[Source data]

▼▼▼

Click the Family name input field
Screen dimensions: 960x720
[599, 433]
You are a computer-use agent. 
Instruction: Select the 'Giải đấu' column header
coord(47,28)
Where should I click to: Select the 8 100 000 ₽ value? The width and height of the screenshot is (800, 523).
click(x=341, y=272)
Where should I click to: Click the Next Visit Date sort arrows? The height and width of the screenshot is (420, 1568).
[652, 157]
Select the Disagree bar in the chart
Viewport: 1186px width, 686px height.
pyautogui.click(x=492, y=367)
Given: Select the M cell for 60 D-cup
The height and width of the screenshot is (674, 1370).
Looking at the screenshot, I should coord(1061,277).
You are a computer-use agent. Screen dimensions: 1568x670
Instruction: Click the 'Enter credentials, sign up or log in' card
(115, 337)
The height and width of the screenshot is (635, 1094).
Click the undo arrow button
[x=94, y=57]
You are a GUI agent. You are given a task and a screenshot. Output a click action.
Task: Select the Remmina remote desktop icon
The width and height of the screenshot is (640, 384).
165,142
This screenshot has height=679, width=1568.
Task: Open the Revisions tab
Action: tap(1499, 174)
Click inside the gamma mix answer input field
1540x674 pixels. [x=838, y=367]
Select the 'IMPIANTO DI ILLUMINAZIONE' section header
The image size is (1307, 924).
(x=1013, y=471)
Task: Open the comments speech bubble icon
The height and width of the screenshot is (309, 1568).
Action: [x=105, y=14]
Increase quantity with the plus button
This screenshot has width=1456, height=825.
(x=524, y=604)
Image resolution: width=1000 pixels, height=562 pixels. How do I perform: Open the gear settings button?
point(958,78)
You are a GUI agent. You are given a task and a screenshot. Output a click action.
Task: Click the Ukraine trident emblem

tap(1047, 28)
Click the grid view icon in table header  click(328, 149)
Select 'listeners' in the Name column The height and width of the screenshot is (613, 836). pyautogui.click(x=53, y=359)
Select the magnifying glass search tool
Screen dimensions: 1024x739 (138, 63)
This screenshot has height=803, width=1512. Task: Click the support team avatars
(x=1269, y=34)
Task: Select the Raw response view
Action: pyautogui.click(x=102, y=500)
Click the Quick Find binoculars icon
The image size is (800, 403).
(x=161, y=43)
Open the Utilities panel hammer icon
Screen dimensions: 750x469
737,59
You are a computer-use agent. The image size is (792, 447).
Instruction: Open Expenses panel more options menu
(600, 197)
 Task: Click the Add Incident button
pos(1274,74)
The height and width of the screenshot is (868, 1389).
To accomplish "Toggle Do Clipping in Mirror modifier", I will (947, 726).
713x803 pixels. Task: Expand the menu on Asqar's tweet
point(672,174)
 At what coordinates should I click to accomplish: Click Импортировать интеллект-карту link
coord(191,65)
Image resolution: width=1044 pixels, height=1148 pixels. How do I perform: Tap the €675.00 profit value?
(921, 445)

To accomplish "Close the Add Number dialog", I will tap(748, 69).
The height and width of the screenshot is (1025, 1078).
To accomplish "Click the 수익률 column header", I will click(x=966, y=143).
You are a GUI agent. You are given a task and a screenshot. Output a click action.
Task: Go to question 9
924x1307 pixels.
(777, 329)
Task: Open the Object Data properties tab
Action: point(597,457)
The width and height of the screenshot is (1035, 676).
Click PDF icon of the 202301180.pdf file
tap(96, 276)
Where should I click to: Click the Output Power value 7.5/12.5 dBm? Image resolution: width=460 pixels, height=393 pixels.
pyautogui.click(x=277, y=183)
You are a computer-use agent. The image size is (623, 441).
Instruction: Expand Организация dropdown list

▲▲▲

### Problem to solve
Copy out all of the records verbatim.

### Task response
Click the Family name input field
Screen dimensions: 960x720
[599, 433]
You are a computer-use agent. 
Instruction: Select the 'Giải đấu' column header
coord(47,28)
Where should I click to: Select the 8 100 000 ₽ value? The width and height of the screenshot is (800, 523).
click(x=341, y=272)
Where should I click to: Click the Next Visit Date sort arrows? The height and width of the screenshot is (420, 1568).
[652, 157]
Select the Disagree bar in the chart
Viewport: 1186px width, 686px height.
pyautogui.click(x=492, y=367)
Given: Select the M cell for 60 D-cup
The height and width of the screenshot is (674, 1370).
Looking at the screenshot, I should coord(1061,277).
You are a computer-use agent. Screen dimensions: 1568x670
Instruction: Click the 'Enter credentials, sign up or log in' card
(115, 337)
The height and width of the screenshot is (635, 1094).
Click the undo arrow button
[x=94, y=57]
You are a GUI agent. You are given a task and a screenshot. Output a click action.
Task: Select the Remmina remote desktop icon
The width and height of the screenshot is (640, 384).
165,142
This screenshot has height=679, width=1568.
Task: Open the Revisions tab
Action: tap(1499, 174)
Click inside the gamma mix answer input field
1540x674 pixels. [x=838, y=367]
Select the 'IMPIANTO DI ILLUMINAZIONE' section header
The image size is (1307, 924).
(x=1013, y=471)
Task: Open the comments speech bubble icon
The height and width of the screenshot is (309, 1568).
Action: [x=105, y=14]
Increase quantity with the plus button
This screenshot has width=1456, height=825.
(x=524, y=604)
Image resolution: width=1000 pixels, height=562 pixels. How do I perform: Open the gear settings button?
point(958,78)
You are a GUI agent. You are given a task and a screenshot. Output a click action.
Task: Click the Ukraine trident emblem

tap(1047, 28)
Click the grid view icon in table header  click(328, 149)
Select 'listeners' in the Name column The height and width of the screenshot is (613, 836). pyautogui.click(x=53, y=359)
Select the magnifying glass search tool
Screen dimensions: 1024x739 (138, 63)
This screenshot has height=803, width=1512. Task: Click the support team avatars
(x=1269, y=34)
Task: Select the Raw response view
Action: pyautogui.click(x=102, y=500)
Click the Quick Find binoculars icon
The image size is (800, 403).
(x=161, y=43)
Open the Utilities panel hammer icon
Screen dimensions: 750x469
737,59
You are a computer-use agent. The image size is (792, 447).
Instruction: Open Expenses panel more options menu
(600, 197)
 Task: Click the Add Incident button
pos(1274,74)
The height and width of the screenshot is (868, 1389).
To accomplish "Toggle Do Clipping in Mirror modifier", I will (947, 726).
713x803 pixels. Task: Expand the menu on Asqar's tweet
point(672,174)
 At what coordinates should I click to accomplish: Click Импортировать интеллект-карту link
coord(191,65)
Image resolution: width=1044 pixels, height=1148 pixels. How do I perform: Tap the €675.00 profit value?
(921, 445)

To accomplish "Close the Add Number dialog", I will tap(748, 69).
The height and width of the screenshot is (1025, 1078).
To accomplish "Click the 수익률 column header", I will click(x=966, y=143).
You are a GUI agent. You are given a task and a screenshot. Output a click action.
Task: Go to question 9
924x1307 pixels.
(777, 329)
Task: Open the Object Data properties tab
Action: point(597,457)
The width and height of the screenshot is (1035, 676).
Click PDF icon of the 202301180.pdf file
tap(96, 276)
Where should I click to: Click the Output Power value 7.5/12.5 dBm? Image resolution: width=460 pixels, height=393 pixels.
pyautogui.click(x=277, y=183)
You are a computer-use agent. The image size is (623, 441).
Instruction: Expand Организация dropdown list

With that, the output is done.